#### DOCUMENT EXCERPT
((

The most important economic news of recent weeks, Irwin Stelzer tells
us in today's edition of The Sunday Times is the recovery of the long-
comatose dollar.

But what is good news for the US economy seems to be bad news for the
eurozone. Ambrose Evans-Pritchard reported earlier this week [SEE
“Global slump to cure inflation?” Sent by me to you 14/8/08 -cs]
that the ECB was taking a hammering for making a serious error by
raising interest rates a quarter point to 4.25pc last month.

It seems that it has misjudged the seriousness of the downturn in the
eurozone economy, which has seen a contraction of 0.2 percent in the
second quarter, compared with the first three months of this year,
with economies of Germany, France and Italy probably now in full
recession.

In Spain, the picture is darkening so fast in Spain that Prime
Minister Jose Luis Zapatero cancelled holidays and called his cabinet
back to Madrid mid-week for the first emergency session of its kind
since the Franco dictatorship. The crisis meeting agreed to a €20bn
(£16bn) blitz on public works, tax cuts, and a mortgage rescue to
halt the downward spiral.

Growth has also turned negative in Ireland, Denmark, Latvia, and
Estonia, while grinding to a halt in Sweden and The Netherlands.
Iceland contracted by a staggering 3.7 percent.

However, if Ambrose always has a "down" on the eurozone, and is thus
considered by some a little biased on the pessimistic side, [The pr
oof of the pudding’s in the eating they say. He’s been right! -cs]
now so the Wall Street Journal which yesterday took a swipe at the
"colleagues". [reproduced below -cs]

Throughout the depth of the financial crisis in the US, the Euros
have been warbling consistently about "decoupling" – arguing that the
mighty European economy is no longer a slave to the American economy,
and obeys its own rule. Europe would remain sound while the US would
sink into a bottomless pit.

))

#### INFORMATION SUPPLIED
((

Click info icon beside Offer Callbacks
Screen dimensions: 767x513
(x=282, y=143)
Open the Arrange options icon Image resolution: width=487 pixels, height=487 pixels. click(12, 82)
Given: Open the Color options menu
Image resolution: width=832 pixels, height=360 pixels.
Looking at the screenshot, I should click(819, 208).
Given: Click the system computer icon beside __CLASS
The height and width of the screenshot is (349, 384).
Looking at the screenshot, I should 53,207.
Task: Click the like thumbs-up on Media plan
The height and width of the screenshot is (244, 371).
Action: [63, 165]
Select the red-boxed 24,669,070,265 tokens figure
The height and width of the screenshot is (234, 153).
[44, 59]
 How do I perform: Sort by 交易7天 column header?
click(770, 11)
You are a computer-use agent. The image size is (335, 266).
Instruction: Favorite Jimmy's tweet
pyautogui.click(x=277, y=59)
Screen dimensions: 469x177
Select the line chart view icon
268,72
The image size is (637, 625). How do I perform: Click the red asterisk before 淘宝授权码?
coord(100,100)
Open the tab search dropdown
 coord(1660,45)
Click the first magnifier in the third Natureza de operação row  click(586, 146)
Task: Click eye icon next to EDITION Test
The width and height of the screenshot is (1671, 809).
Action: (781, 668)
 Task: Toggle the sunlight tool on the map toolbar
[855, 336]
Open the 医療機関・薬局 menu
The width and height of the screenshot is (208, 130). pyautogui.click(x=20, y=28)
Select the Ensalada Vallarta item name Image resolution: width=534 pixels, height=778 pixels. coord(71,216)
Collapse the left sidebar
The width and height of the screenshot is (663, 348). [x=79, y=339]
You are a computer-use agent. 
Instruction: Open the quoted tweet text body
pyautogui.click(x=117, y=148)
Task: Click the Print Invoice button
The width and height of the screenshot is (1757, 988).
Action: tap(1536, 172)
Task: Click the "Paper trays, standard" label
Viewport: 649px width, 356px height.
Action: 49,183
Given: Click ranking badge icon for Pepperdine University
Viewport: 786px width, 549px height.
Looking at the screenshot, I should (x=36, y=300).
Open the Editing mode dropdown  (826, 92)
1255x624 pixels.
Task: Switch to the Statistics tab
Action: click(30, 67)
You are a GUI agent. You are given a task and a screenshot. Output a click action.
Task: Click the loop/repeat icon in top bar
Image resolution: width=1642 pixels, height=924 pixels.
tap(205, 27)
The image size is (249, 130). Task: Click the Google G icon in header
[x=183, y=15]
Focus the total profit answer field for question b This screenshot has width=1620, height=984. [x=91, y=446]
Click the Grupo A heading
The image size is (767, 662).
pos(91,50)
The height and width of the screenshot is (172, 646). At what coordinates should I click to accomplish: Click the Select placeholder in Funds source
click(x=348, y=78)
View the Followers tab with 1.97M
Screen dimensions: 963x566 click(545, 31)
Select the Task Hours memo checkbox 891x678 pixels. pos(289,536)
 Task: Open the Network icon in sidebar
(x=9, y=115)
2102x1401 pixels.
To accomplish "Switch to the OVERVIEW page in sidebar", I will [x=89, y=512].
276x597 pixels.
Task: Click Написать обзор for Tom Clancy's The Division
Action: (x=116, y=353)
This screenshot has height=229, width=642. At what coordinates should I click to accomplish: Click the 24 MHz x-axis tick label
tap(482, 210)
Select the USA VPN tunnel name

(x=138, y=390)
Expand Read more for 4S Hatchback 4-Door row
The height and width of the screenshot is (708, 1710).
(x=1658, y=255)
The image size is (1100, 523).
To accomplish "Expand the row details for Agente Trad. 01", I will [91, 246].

))

#### PARTS OF THE EXERCISE
A – Please copy out the passage of the eurozone commentary above the records, from "In Spain, the" up to and including "and The Netherlands.".
B – Answer these questions using the eurozone commentary above the records:
(i) To what level did the ECB raise interest rates last month?
(ii) By how much did Iceland's economy contract?
(iii) How large was the package agreed at Spain's crisis meeting?

#### SOLUTIONS
A –
In Spain, the picture is darkening so fast in Spain that Prime
Minister Jose Luis Zapatero cancelled holidays and called his cabinet
back to Madrid mid-week for the first emergency session of its kind
since the Franco dictatorship. The crisis meeting agreed to a €20bn
(£16bn) blitz on public works, tax cuts, and a mortgage rescue to
halt the downward spiral.

Growth has also turned negative in Ireland, Denmark, Latvia, and
Estonia, while grinding to a halt in Sweden and The Netherlands.

B –
(i) 4.25pc
(ii) 3.7 percent
(iii) €20bn (£16bn)